The concentrations of Fe in soil solution ranged from 40 to 140 (mg/L) throughout the growth period (Figure 3). This level has been shown to be enough to inhibit rice growth (Yoshida 1981). Especially in the late stage of growth, the concentration of Fe in soil solution from the plots of elite lines was greater than in plots of IR64 and its NILs. If the rice root excludes the absorption of Fe, the Fe content of soil solution around root can be expected to increase. Therefore, this result supports the presence of iron excluding power in the elite lines.

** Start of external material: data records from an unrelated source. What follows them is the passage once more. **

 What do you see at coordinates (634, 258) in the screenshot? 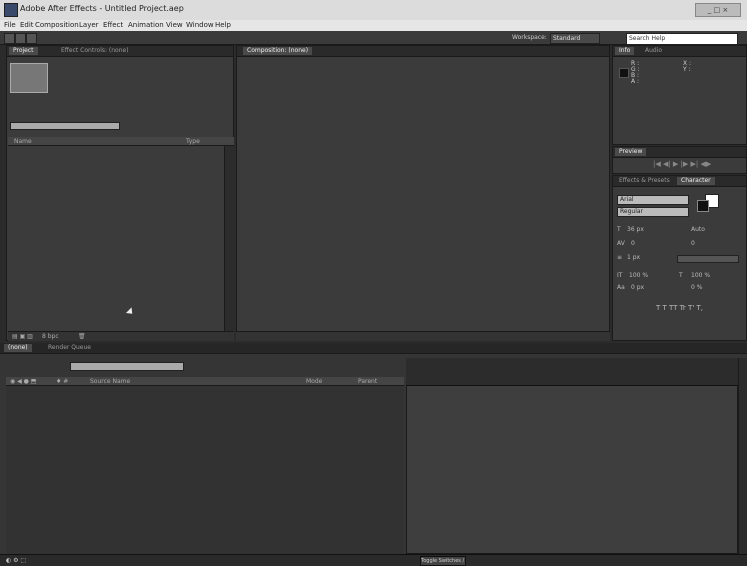
I see `stroke-width-value: 1 px` at bounding box center [634, 258].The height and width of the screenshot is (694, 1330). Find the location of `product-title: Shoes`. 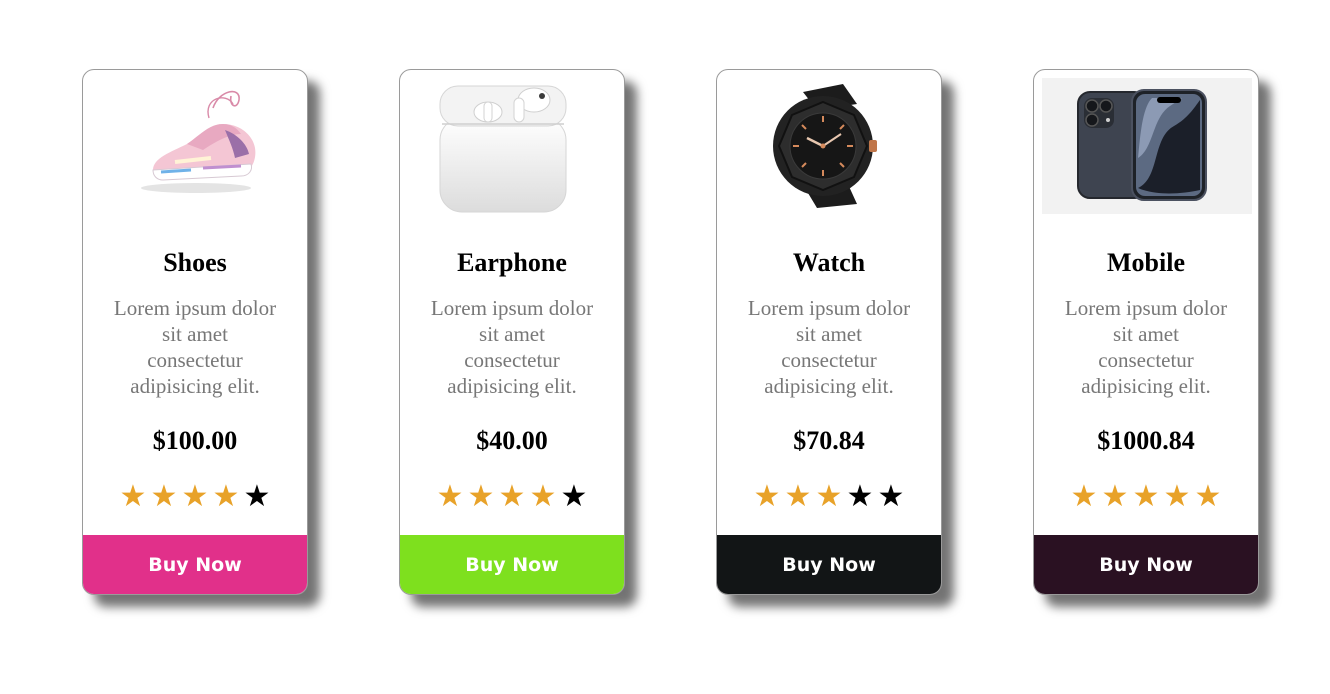

product-title: Shoes is located at coordinates (195, 262).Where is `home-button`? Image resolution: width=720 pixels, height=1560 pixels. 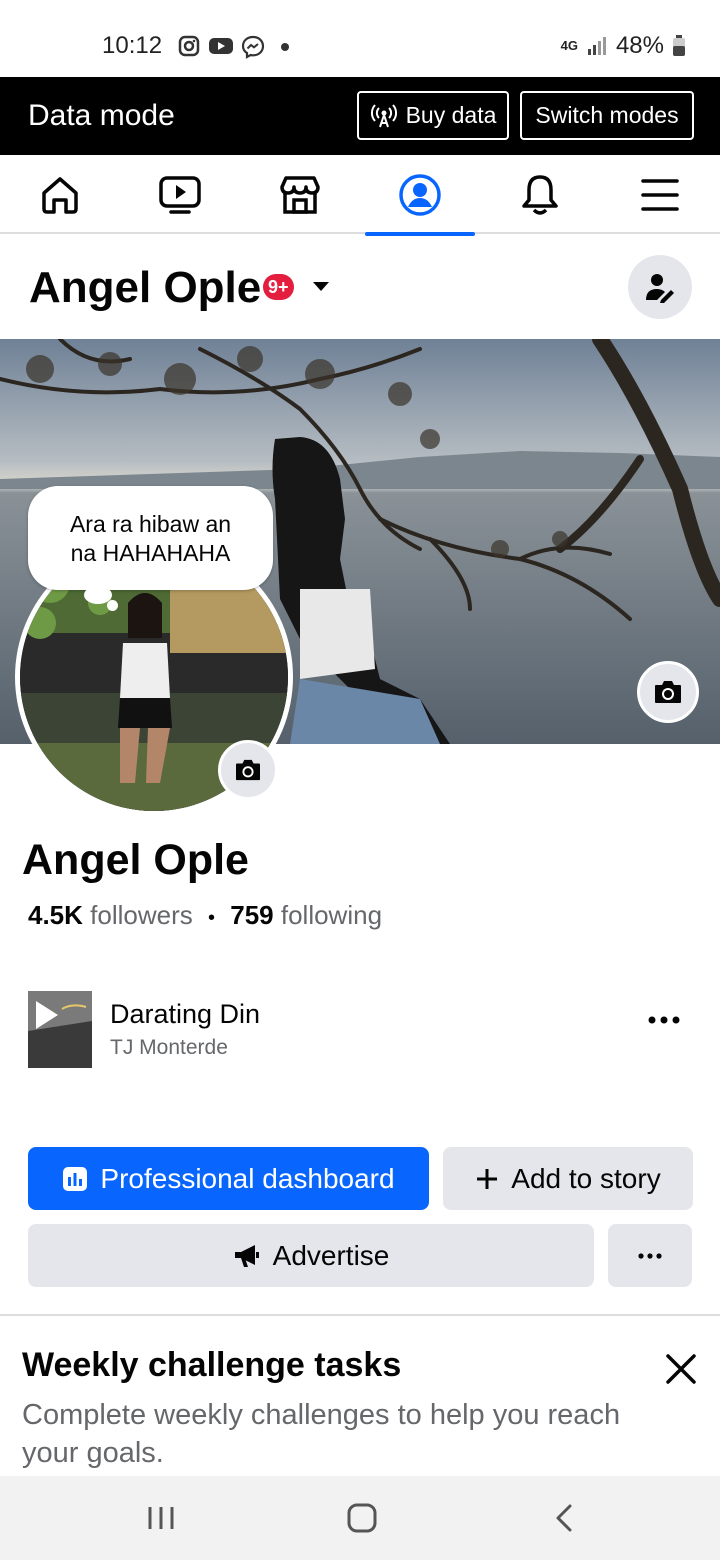 home-button is located at coordinates (362, 1518). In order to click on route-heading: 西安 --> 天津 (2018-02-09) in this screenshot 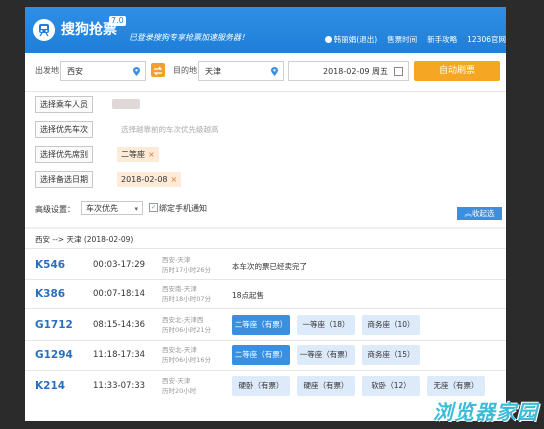, I will do `click(84, 240)`.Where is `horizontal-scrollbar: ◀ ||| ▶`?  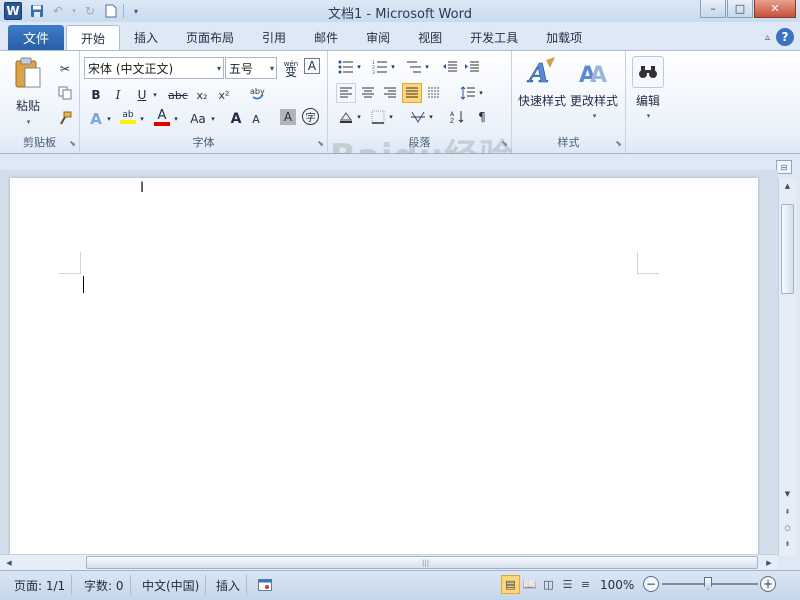 horizontal-scrollbar: ◀ ||| ▶ is located at coordinates (389, 562).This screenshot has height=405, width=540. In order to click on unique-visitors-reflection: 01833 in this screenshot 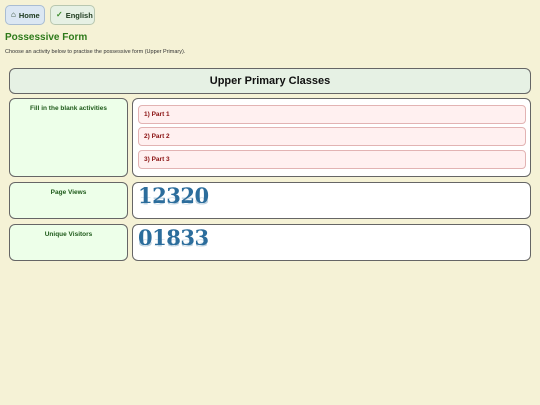, I will do `click(174, 243)`.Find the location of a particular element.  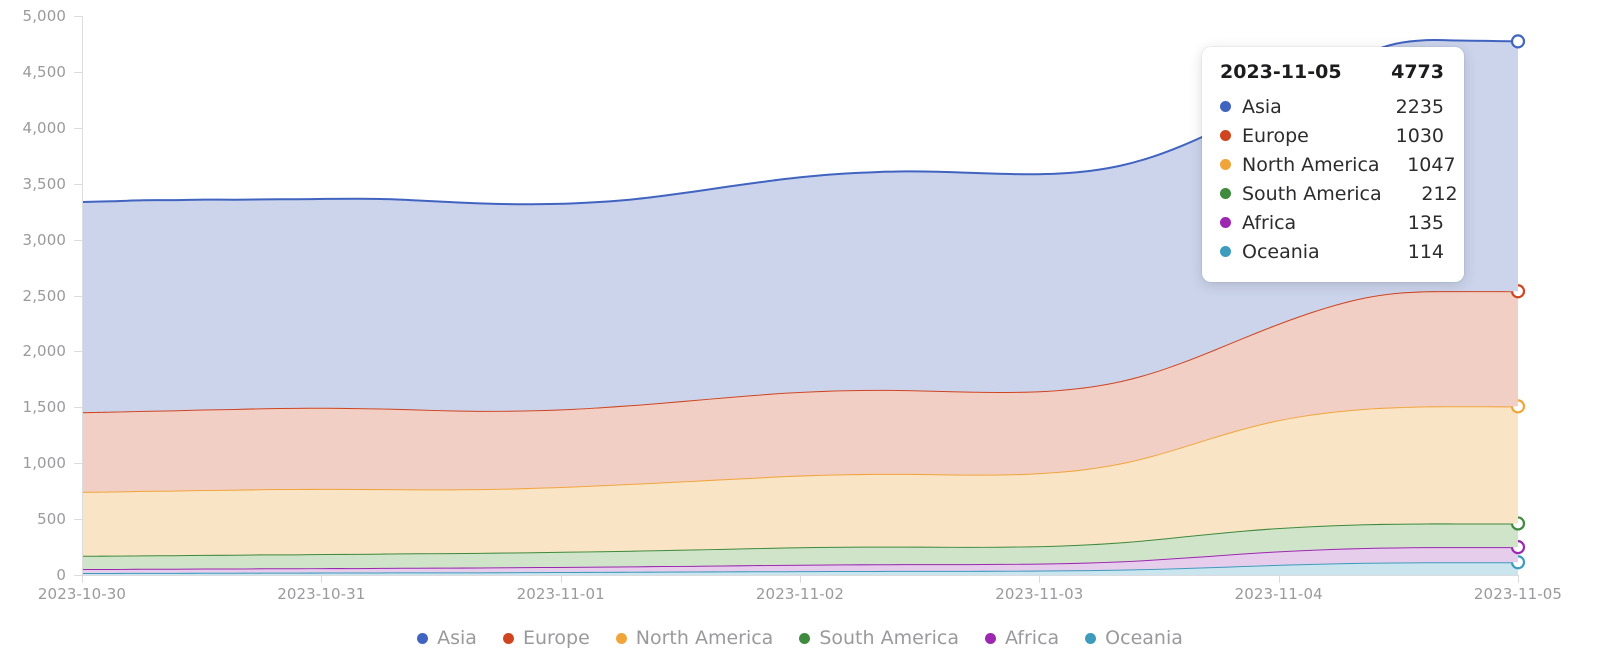

endpoint-marker-asia is located at coordinates (1518, 42).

Figure 4. Rice lines, Fe0013(left) and FTB7(right) before harvesting at Iloilo

One of the symptoms of Fe toxicity in rice is the presence of brown spots on the leaf. As shown in Fig 4, FTB7 showed these symptoms. This finding indicates the difference of susceptibility for Fe toxicity between the lines. However, the colour difference also reflects the difference in time of maturity, Fe0013 being later than FTB7.

Conclusion

The difference in susceptibility to Fe toxicity among IR64 and the lines developed in IRRI was confirmed in the field experiments. The yield reduction by Fe toxicity was associated with the growth inhibition, especially at the later stages of growth. During this period, the Fe content of roots of tolerant lines increased more slowly than those of susceptible lines. Also, the Fe content in soil solution sampled from plots of tolerant lines was higher than in those of susceptible lines. These findings suggest that a Fe exclusion mechanism is operating in the roots of tolerant lines.

References

Dobermann A and Fairhurst T (2000). In 'Rice: Nutrient Disorders & Nutrient Management '. (Ed. A Dobermann and Fairhurst T), pp121-125 (International Rice Research Institute, Manila).

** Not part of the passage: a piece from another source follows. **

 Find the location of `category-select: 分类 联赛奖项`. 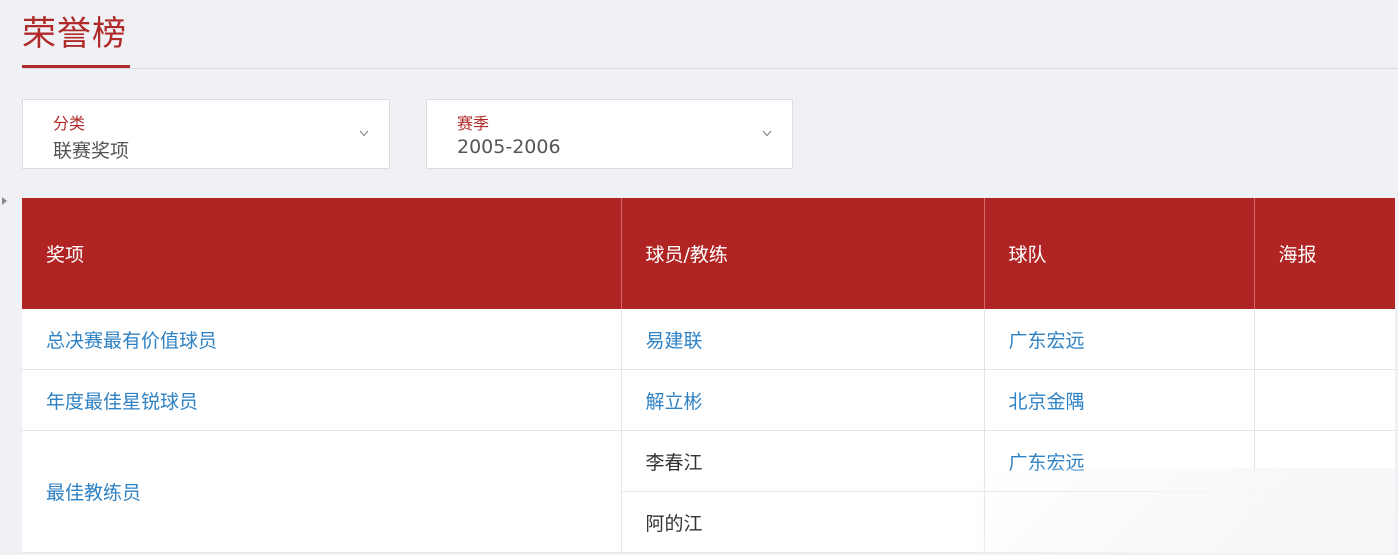

category-select: 分类 联赛奖项 is located at coordinates (206, 134). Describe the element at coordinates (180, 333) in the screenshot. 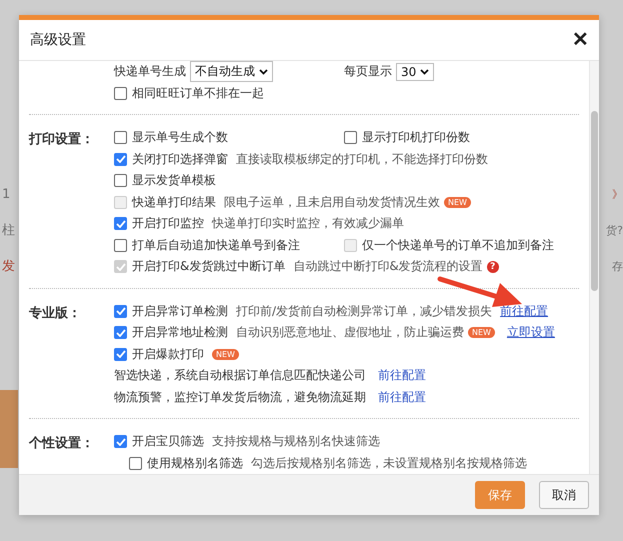

I see `checkbox-label: 开启异常地址检测` at that location.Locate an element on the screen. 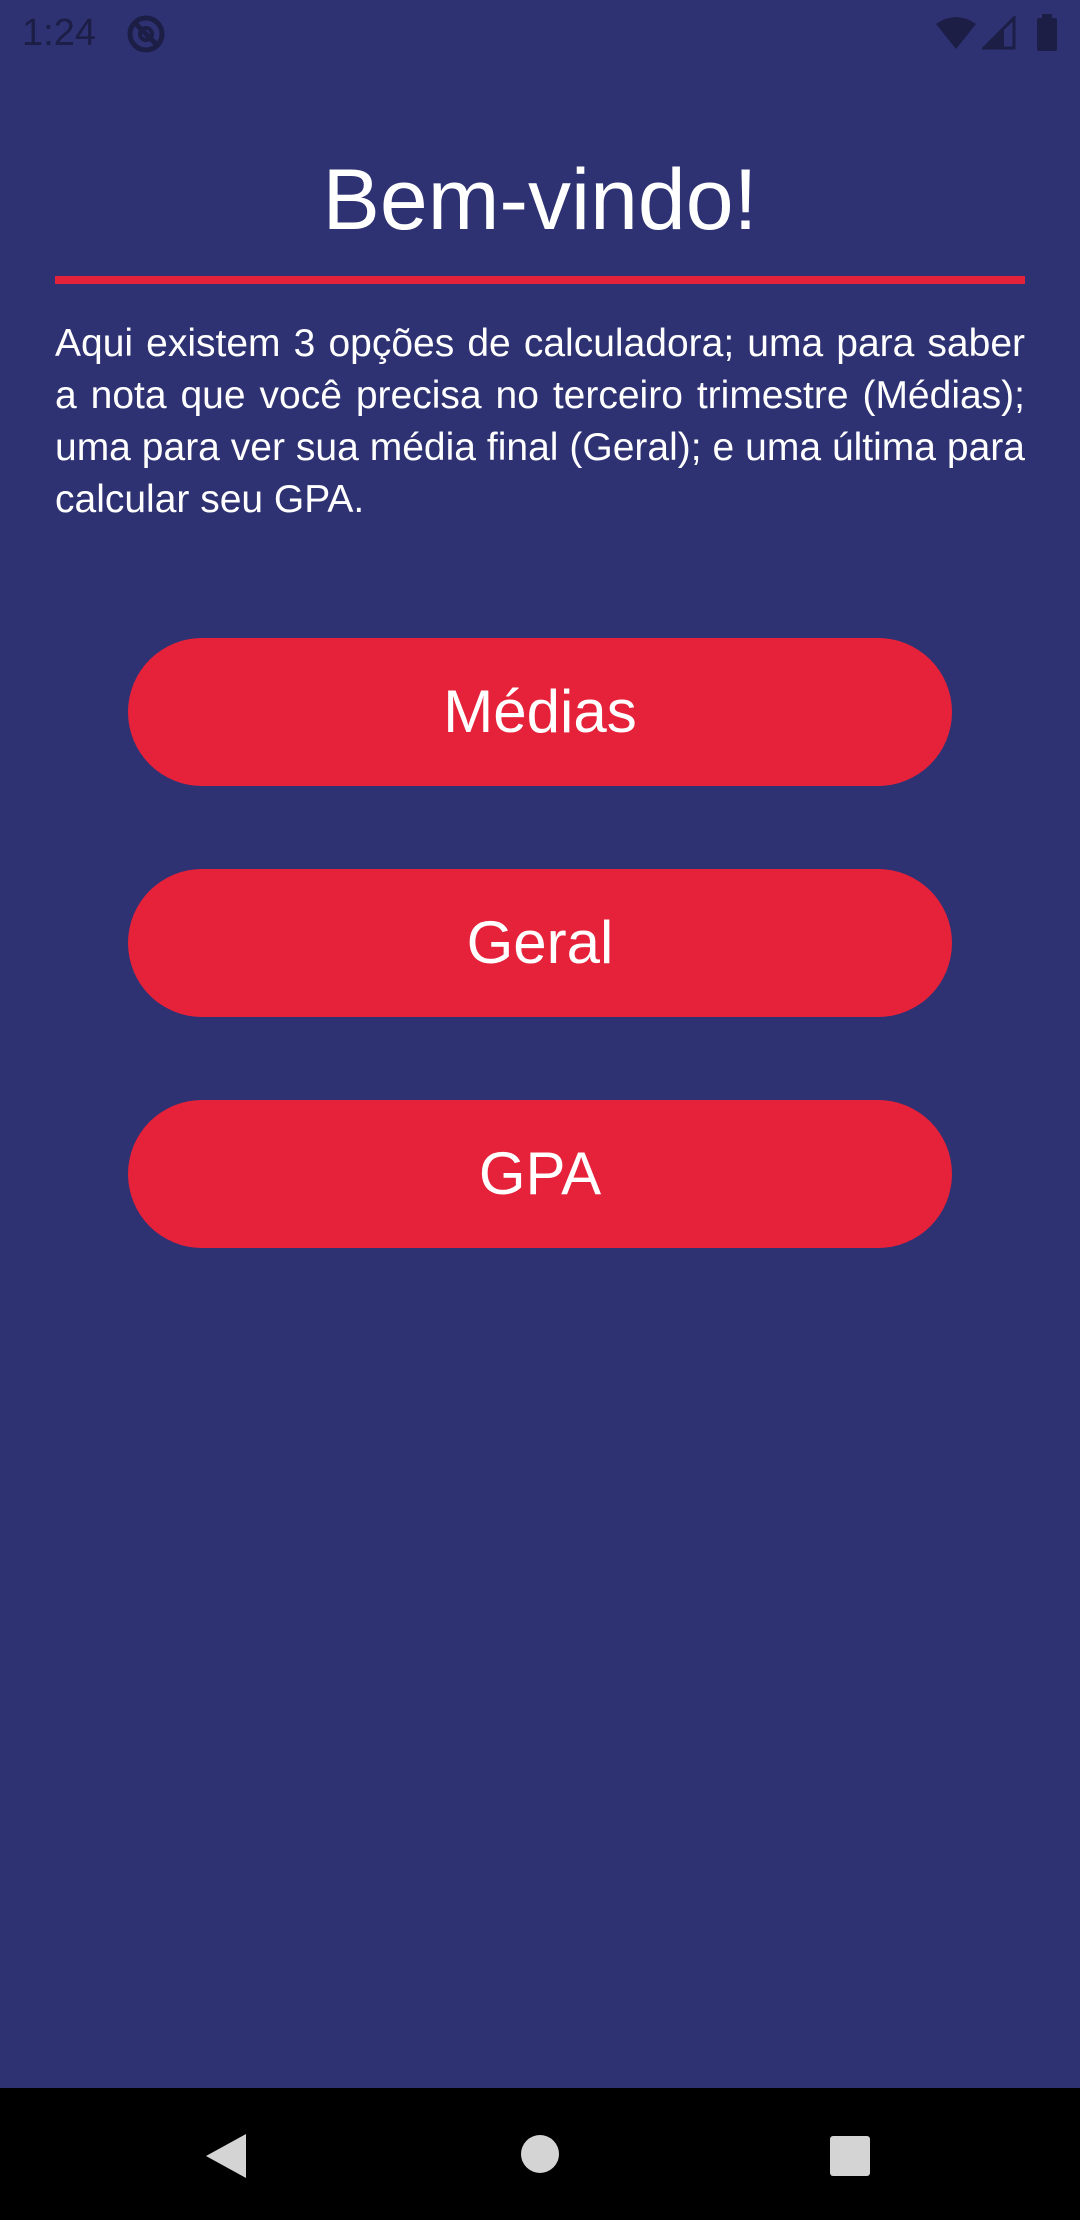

Loeppert RL and Inskeep WP (1996). In 'Methods of Soil Analysis. Part 3- Chemical methods'. (Ed. J. M. Bigham), pp659-661 (Soil Science Society of America, Madison).

Nozoe T, Nishibata Y, Sekiguchi T and Inoue T (1999). Effects of the addition of Fe-containing slag fertilizers on the changes in Eh in paddy soil. Soil Science and Plant Nutrition 45, 729-735.

Tadano T (1976). Studies on the methods to prevent iron toxicity in lowland rice. Memories of Faculty Agriculture Hokkaido University 10, 22-68.

Yoshida S (1981). In 'Fundamentals of Rice Crop Science'. pp156-160 (International Rice Research Institute, Manila).